In the meantime, if you use bind as your authoritative nameserver, you can limit an hmac-secret to one TXT record, so each webserver that uses rfc2136 for certificate renewals is only capable of updating its specific record:
key "bob.acme." {
algorithm hmac-sha512;
secret "blahblahblah";
};
key "joe.acme." {
algorithm hmac-sha512;
secret "blahblahblah2";
};
zone "example.com" IN {
type master;
file "/var/lib/bind/example.com.zone";
update-policy {
grant bob.acme. name _acme-challenge.bob.acme.example.com. TXT;
grant joe.acme. name _acme-challenge.joe.acme.example.com. TXT;
};
key-directory "/var/lib/bind/keys-acme.example.com";
dnssec-policy "acme";
inline-signing yes;
};
I like this because it means an attacker who compromises "bob" can only get certs for "bob". The server part looks like this:
export LE_CONFIG_HOME="/etc/acme-sh/"
export NSUPDATE_SERVER="${YOUR_NS_ADDR}"
export NSUPDATE_KEY="/var/lib/bob-nsupdate.key"
export NSUPDATE_KEY_NAME="bob.acme."
export NSUPDATE_ZONE="acme.example.com."
acme.sh --issue --server letsencrypt -d 'bob.example.com' \
--certificate-profile shortlived \
--days 6 \
--dns dns_nsupdate
I've changed my mind about the short lived cert stuff after seeing what is enabled by IP address certificates with the HTTP-01 verification method. I don't even bother writing the cert to disk anymore. There is a background thread that checks to see if the current instance of the cert is null or older than 24h. The cert selector on aspnetcore just looks at this reference and blocks until its not null.
Being able to distribute self-hostable software to users that can be deployed onto a VM and made operational literally within 5 minutes is a big selling point. Domain registration & DNS are a massive pain to deal with at the novice end of the spectrum. You can combine this with things like https://checkip.amazonaws.com (https://checkip.amazonaws.com) to build properly turnkey solutions.
Yeessss!

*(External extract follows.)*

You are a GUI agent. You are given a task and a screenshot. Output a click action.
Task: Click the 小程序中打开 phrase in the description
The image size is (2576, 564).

This should finally make certificates for internal only web services actually easier to orchestrate than before ACME. This closes probably the biggest operational pain point I've had with letsencrypt/modern web certificates.
Thank you so much to all inolved!
There's a missing part here, and that's validating your ACME account ownership.
I think most users depend on automation that creates their accounts, so they never have to deal with it. But now, you need to propagate some credential to validate your account ownership to the ACME provider. I would have liked to see some conversation about that in this announcement.
I'm not familiar with Let's Encrypt's authentication model. If they don't have token creation that can be limited by target domain, but I expect you'll need to create separate accounts for each of your target domains, or else anything with that secret can create a cert for any domain your account controls.
After having to deal with VM hosts that do GeoIP blocking, which unintentionally blocks Let's Encrypt and others from properly verifying domains via http-01/tls-alpn-01, I settled on a DIY solution that uses CNAME redirects and a custom, minimal DNS server for handling the redirected dns-01 challenges. It's essentially a greatly simplified version of the acme-dns project tailored to my project's needs (and written in node.js instead of Go).
Unfortunately with dns-persist-01 including account information in the DNS record itself, that's a bit of a show stopper for me. If/when account information changes, that means DNS records need changing and getting clients to update their DNS records (for any reason) has long been a pain.
This is going to make it way easier to get publicly trusted certs for LAN servers that aren't internet facing.
I'm looking forward to every admin UI out there being able to generate a string you can just paste into a DNS record to instantly get a Let's Encrypt cert.
Am I just stupidly missing something or does this in theory allow anyone who controls a DNS server for my domain or anyone who controls traffic between LE and the DNS server for my domain to get a TLS certificate they can use to impersonate my domain?
I suppose the same is true for DNS-01 but this would make it even easier because the attacker can just put up their LE account instead of mine into the DNS response and get a certificate.
At this point why not just put my public cert into a DNS record and be done with it?